Understanding the process of integration at the network level has been hampered by a lack of tools capable of quantifying the reconfiguration of those circuits in a data-driven fashion as humans adapt their behavior. Until now, most studies of large-scale brain connectivity have focused on static descriptions of networks (19–22), limiting their ability to link networks to cognitive processes (23). Yet, there is increasing recognition of the importance of a more dynamic perspective on circuit configuration. Even seemingly stable networks undergo temporal changes (24–26), implying that static descriptions fail to capture transient patterns of co-activation that may be essential for complex behavior.
Here we aimed to address this gap. We take advantage of recent advances in a dynamic formulation of graph theory and its application to neuroimaging data, an emerging field known as dynamic network neuroscience (23, 27). This formulation has been spurred by the development of tools like multi-slice community detection (28), which can be used to infer activated circuits and their reconfiguration from neuroimaging data collected as participants perform cognitively demanding tasks (29–31). These tools have recently been leveraged to understand the role of dynamic brain-wide connectivity in motor skill learning (29, 30, 32). A key measure from this field is an index of a brain region's tendency to communicate with different networks over time, known as “flexibility” (29, 31). Prior work has shown that flexibility across a number of brain regions predicts individual differences in the speed of acquisition of a simple motor task (29). Network flexibility has also been shown to correlate with working memory and other dimensions of executive function (31). But its role in updating choice behavior based on reinforcement–an inherently dynamic process–is not known.

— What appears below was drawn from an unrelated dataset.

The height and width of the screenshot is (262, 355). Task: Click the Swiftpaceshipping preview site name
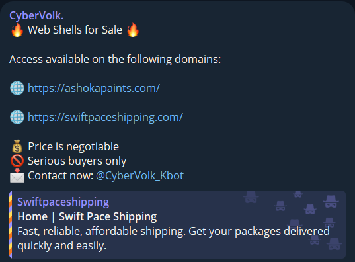pos(63,202)
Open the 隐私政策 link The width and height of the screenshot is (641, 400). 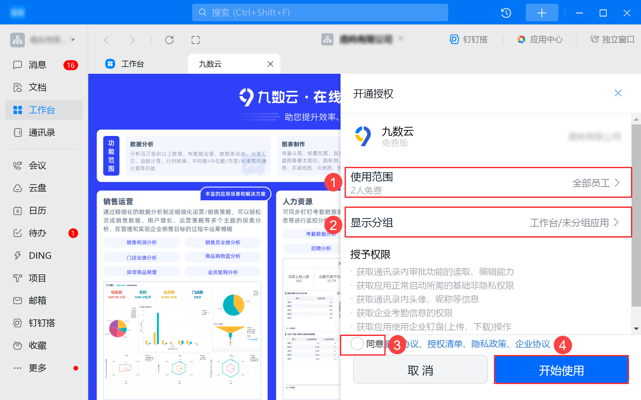489,344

Guided by the anatomical and computational considerations outlined above, we hypothesized that temporal network dynamics, indexed by flexibility, support key processes underlying reinforcement learning. Specifically, we reasoned that reinforcement learning is associated with dynamic coupling between areas of the striatum and cortical regions processing sensory and value information. We hypothesized that (1) reinforcement learning involves flexible network coupling between the striatum and distributed brain circuits; and (2) that these circuit changes relate to measurable changes in behavior, specifically learning performance (accuracy, within subjects) as well as learning rate and inverse temperature, individual difference measures derived from reinforcement learning models. We were particularly interested in learning rate because it quantifies the extent to which a learner weighs reinforcement from individual trials to update responses. Thus, learning rate is a good index of integration across trials: lower learning rates indicate that value is updated over the course of many trials. Inverse temperature measures how strongly an individual utilizes this learned value in decision-making.
Our final hypothesis was concerned with the relationship between network flexibility and a distinct form of learning: episodic memory for individual events. The rationale for testing episodic memory was two-fold. First, it provided a control comparison for time-on-task effects. Second, it was a question of interest given that very little is known about how episodic memory is supported by network dynamics. Given the extensive literature indicating that separate brain regions support episodic memory vs. reinforcement learning (33, 34), we hypothesized (3) that a distinct set of regions would exhibit a relationship between network flexibility and episodic memory.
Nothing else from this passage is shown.